▶ [Prompt]
All of the data below is to be copied again without changes.

▶ [Record excerpts]
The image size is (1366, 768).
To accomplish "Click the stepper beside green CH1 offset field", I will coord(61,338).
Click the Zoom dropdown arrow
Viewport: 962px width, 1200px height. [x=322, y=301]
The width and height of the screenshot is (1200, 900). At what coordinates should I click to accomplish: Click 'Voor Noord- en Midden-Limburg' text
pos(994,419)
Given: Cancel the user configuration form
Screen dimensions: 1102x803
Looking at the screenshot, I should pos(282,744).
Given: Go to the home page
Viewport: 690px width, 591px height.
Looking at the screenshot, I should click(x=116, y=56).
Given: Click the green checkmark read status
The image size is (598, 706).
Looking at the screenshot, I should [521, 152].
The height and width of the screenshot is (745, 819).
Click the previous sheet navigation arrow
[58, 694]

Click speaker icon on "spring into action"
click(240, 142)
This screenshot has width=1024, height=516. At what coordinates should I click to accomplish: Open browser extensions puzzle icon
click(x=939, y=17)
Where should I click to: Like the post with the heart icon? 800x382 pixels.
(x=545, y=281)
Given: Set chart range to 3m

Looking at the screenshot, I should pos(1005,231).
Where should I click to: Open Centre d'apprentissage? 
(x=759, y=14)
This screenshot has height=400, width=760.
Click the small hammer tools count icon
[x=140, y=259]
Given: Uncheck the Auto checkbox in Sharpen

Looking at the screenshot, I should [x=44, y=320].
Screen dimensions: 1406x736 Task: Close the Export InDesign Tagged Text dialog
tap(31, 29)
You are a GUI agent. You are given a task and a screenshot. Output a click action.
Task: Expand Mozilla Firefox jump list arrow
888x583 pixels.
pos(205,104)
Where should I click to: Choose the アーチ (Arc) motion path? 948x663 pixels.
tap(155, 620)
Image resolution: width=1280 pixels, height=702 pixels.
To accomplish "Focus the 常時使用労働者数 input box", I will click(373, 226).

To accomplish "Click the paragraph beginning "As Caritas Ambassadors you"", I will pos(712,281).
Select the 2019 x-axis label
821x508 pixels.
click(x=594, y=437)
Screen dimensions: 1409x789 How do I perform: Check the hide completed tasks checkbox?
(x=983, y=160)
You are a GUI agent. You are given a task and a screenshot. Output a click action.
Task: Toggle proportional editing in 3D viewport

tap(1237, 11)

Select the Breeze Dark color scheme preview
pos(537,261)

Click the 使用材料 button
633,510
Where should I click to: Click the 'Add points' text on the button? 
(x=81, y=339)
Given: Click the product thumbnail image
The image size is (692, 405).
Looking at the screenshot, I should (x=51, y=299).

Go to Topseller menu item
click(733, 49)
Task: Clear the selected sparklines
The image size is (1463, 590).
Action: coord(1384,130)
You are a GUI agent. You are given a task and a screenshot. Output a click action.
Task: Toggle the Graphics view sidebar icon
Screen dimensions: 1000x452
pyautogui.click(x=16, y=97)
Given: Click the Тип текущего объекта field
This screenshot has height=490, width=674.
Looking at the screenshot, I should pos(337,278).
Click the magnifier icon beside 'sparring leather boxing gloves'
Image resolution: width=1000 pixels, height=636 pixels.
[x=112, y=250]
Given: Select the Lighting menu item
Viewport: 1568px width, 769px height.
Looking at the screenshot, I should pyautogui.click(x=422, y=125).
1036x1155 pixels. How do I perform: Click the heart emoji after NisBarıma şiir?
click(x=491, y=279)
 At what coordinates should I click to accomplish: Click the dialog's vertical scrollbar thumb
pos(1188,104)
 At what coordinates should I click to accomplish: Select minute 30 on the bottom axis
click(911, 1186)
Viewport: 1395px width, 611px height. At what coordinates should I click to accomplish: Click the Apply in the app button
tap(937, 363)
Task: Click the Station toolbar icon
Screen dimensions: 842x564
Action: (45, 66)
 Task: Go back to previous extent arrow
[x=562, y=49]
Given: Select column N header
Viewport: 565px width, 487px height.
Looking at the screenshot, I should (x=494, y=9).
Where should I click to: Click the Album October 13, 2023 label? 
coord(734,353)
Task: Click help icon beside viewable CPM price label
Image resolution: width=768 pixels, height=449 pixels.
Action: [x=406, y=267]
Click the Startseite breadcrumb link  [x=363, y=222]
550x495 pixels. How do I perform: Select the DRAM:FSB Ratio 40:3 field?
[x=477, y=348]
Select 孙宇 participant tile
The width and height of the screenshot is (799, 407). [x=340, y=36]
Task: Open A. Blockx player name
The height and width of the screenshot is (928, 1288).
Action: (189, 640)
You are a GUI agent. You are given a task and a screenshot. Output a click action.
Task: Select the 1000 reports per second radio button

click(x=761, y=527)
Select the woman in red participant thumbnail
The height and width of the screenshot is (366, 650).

▶ [Solution for this exercise]
The image size is (1366, 768).
To accomplish "Click the stepper beside green CH1 offset field", I will coord(61,338).
Click the Zoom dropdown arrow
Viewport: 962px width, 1200px height. [x=322, y=301]
The width and height of the screenshot is (1200, 900). At what coordinates should I click to accomplish: Click 'Voor Noord- en Midden-Limburg' text
pos(994,419)
Given: Cancel the user configuration form
Screen dimensions: 1102x803
Looking at the screenshot, I should pos(282,744).
Given: Go to the home page
Viewport: 690px width, 591px height.
Looking at the screenshot, I should click(x=116, y=56).
Given: Click the green checkmark read status
The image size is (598, 706).
Looking at the screenshot, I should [521, 152].
The height and width of the screenshot is (745, 819).
Click the previous sheet navigation arrow
[58, 694]

Click speaker icon on "spring into action"
click(240, 142)
This screenshot has width=1024, height=516. At what coordinates should I click to accomplish: Open browser extensions puzzle icon
click(x=939, y=17)
Where should I click to: Like the post with the heart icon? 800x382 pixels.
(x=545, y=281)
Given: Set chart range to 3m

Looking at the screenshot, I should pos(1005,231).
Where should I click to: Open Centre d'apprentissage? 
(x=759, y=14)
This screenshot has height=400, width=760.
Click the small hammer tools count icon
[x=140, y=259]
Given: Uncheck the Auto checkbox in Sharpen

Looking at the screenshot, I should [x=44, y=320].
Screen dimensions: 1406x736 Task: Close the Export InDesign Tagged Text dialog
tap(31, 29)
You are a GUI agent. You are given a task and a screenshot. Output a click action.
Task: Expand Mozilla Firefox jump list arrow
888x583 pixels.
pos(205,104)
Where should I click to: Choose the アーチ (Arc) motion path? 948x663 pixels.
tap(155, 620)
Image resolution: width=1280 pixels, height=702 pixels.
To accomplish "Focus the 常時使用労働者数 input box", I will click(373, 226).

To accomplish "Click the paragraph beginning "As Caritas Ambassadors you"", I will pos(712,281).
Select the 2019 x-axis label
821x508 pixels.
click(x=594, y=437)
Screen dimensions: 1409x789 How do I perform: Check the hide completed tasks checkbox?
(x=983, y=160)
You are a GUI agent. You are given a task and a screenshot. Output a click action.
Task: Toggle proportional editing in 3D viewport

tap(1237, 11)

Select the Breeze Dark color scheme preview
pos(537,261)

Click the 使用材料 button
633,510
Where should I click to: Click the 'Add points' text on the button? 
(x=81, y=339)
Given: Click the product thumbnail image
The image size is (692, 405).
Looking at the screenshot, I should (x=51, y=299).

Go to Topseller menu item
click(733, 49)
Task: Clear the selected sparklines
The image size is (1463, 590).
Action: coord(1384,130)
You are a GUI agent. You are given a task and a screenshot. Output a click action.
Task: Toggle the Graphics view sidebar icon
Screen dimensions: 1000x452
pyautogui.click(x=16, y=97)
Given: Click the Тип текущего объекта field
This screenshot has height=490, width=674.
Looking at the screenshot, I should pos(337,278).
Click the magnifier icon beside 'sparring leather boxing gloves'
Image resolution: width=1000 pixels, height=636 pixels.
[x=112, y=250]
Given: Select the Lighting menu item
Viewport: 1568px width, 769px height.
Looking at the screenshot, I should pyautogui.click(x=422, y=125).
1036x1155 pixels. How do I perform: Click the heart emoji after NisBarıma şiir?
click(x=491, y=279)
 At what coordinates should I click to accomplish: Click the dialog's vertical scrollbar thumb
pos(1188,104)
 At what coordinates should I click to accomplish: Select minute 30 on the bottom axis
click(911, 1186)
Viewport: 1395px width, 611px height. At what coordinates should I click to accomplish: Click the Apply in the app button
tap(937, 363)
Task: Click the Station toolbar icon
Screen dimensions: 842x564
Action: (45, 66)
 Task: Go back to previous extent arrow
[x=562, y=49]
Given: Select column N header
Viewport: 565px width, 487px height.
Looking at the screenshot, I should (x=494, y=9).
Where should I click to: Click the Album October 13, 2023 label? 
coord(734,353)
Task: Click help icon beside viewable CPM price label
Image resolution: width=768 pixels, height=449 pixels.
Action: [x=406, y=267]
Click the Startseite breadcrumb link  [x=363, y=222]
550x495 pixels. How do I perform: Select the DRAM:FSB Ratio 40:3 field?
[x=477, y=348]
Select 孙宇 participant tile
The width and height of the screenshot is (799, 407). [x=340, y=36]
Task: Open A. Blockx player name
The height and width of the screenshot is (928, 1288).
Action: (189, 640)
You are a GUI agent. You are given a task and a screenshot. Output a click action.
Task: Select the 1000 reports per second radio button

click(x=761, y=527)
Select the woman in red participant thumbnail
The height and width of the screenshot is (366, 650).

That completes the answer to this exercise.